Azure DevOps Pipelines – Multi-Stage Pipelines and YAML for Continuous Delivery

Developer Support

In this post, App Dev Manager Taylor O’Malley gives a walkthrough of Multi-Stage YAML pipelines for CI/CD.

Azure DevOps previously added capabilities for YAML based pipelines to the portion of the suite known as Azure Pipelines. Continuous Integration and Continuous Delivery strategies help teams to increase efficiency and drive quality, and YAML based pipelines layer additional capabilities, enabling developers to treat these CI/CD Pipelines as code. There are great tools and resources for understanding how to Convert Classic Pipelines to YAML, and there are more features being rapidly developed for Azure DevOps and YAML. One of these features is Multi-Stage Pipelines, which allows you to configure your pipelines to do CI, CD or both in your YAML pipeline.

I experimented recently with Multi-Stage Pipelines, with a few specific questions in mind:

  • Can I easily tell what stage of the pipeline my deployment is currently in?
  • Can I redeploy an older build to a stage?
  • Can I set approvals for different stages?

Note: Multi-stage Pipelines are currently available as a preview feature. See “Enable Preview Features” for more information about enabling this experience.

Multi-Stage Pipeline YAML

As mentioned above, there are many options for creating your first YAML pipeline. The YAML reference schema was particularly helpful for configuring my first Multi-stage pipeline. Stages are a collection of related jobs, such as the “Build”, “Test”, or “Deploy.” I used stages to build my application, and then target a deployment to my Dev environment, and then my QA environment.

The first thing I wanted to see was whether I could easily tell what stage of the pipeline my deployment was currently in. There are two places this appears:

In the “Runs” tab for my Pipeline, we can see that in the most recent run, my first two stages were successful, and my third stage is in the “Waiting” status.

If we drill into this specific run, on the summary page for this pipeline run, we can see more specifics about each stage. My build and deployment to Dev were complete, and my QA deployment is waiting for one check to be run.

Next, I wanted to see what the experience would be like to redeploy a previous build to an environment. My deployment to Dev was completed successfully, however I need to deploy yesterday’s latest build to the dev environment. After navigating to the pipeline run that contains the build I want to deploy, in the “Dev Deployment” Stage, after selecting the drop down arrow in the top right corner, I now see the option to “Rerun stage” which allows me to redeploy the previous build to my Dev environment.
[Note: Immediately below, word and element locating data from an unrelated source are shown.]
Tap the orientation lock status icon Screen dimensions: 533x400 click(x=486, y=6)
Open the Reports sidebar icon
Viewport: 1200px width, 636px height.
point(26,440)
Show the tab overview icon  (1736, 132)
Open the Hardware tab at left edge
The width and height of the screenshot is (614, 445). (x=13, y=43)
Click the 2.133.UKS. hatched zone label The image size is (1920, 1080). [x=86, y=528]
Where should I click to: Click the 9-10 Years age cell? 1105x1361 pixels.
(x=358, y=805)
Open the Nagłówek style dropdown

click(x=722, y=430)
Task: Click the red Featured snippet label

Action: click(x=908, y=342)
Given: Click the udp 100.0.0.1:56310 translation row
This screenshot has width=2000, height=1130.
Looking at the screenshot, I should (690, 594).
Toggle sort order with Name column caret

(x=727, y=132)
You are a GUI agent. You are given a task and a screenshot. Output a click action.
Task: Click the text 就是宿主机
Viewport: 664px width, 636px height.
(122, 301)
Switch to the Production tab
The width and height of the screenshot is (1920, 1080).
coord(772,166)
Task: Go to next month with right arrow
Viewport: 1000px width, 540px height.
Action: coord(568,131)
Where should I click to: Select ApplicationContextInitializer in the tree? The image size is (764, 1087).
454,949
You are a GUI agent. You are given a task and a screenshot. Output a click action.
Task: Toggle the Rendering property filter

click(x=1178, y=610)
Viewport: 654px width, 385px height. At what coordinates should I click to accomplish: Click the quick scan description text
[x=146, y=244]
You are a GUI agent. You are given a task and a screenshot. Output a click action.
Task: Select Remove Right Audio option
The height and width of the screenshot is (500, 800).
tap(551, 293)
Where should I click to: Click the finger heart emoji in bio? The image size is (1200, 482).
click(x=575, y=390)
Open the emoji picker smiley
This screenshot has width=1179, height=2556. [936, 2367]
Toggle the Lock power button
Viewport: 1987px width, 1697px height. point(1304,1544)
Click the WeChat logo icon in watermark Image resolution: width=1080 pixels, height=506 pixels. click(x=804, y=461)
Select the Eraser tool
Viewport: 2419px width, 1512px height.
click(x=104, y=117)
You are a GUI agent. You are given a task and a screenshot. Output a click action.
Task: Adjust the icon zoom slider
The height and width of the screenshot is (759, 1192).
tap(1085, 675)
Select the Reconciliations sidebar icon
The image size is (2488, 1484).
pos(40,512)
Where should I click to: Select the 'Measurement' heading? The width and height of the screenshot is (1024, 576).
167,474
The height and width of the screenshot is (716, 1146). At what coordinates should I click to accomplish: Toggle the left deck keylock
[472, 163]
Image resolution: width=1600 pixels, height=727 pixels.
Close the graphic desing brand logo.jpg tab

Lastly, I wanted to see if I could configure approvals before a deployment to a specific stage. Currently, manual approval checks are supported on environments. Using Environments in my YAML pipeline, I was able to add a manual approval check to ensure the deployment to the environment only happened when the designated user reviewed the changes being deployed. Note, this was not something I configured directly in the YAML file, however in the YAML file I added the environments keyword, and defined the approval in the Environment. This is described in more detail in this Define Approvals and Checks article. When the pipeline gets to my “Dev Deployment” stage, we can see that it is in the “Waiting” status, and by the message displayed above, it is awaiting approval.

After approving the deployment, not only does my stage proceed to run, but it also records the deployment of this build in the history of my Dev Environment, providing nice deployment history, and traceability for this environment.

Note: Environments provide several additional capabilities not highlighted here, specifically serving as a collection of resources targeted by deployments including Kubernetes, Azure web apps, virtual machines, and databases. Additional information on environments can be found here.

YAML Pipelines enable you to store your pipeline as code, and Multi-stage YAML pipelines provide the ability to scale this to CI, CD, or the combination of the two. Don’t hesitate to experiment with converting your CI/CD pipelines to YAML!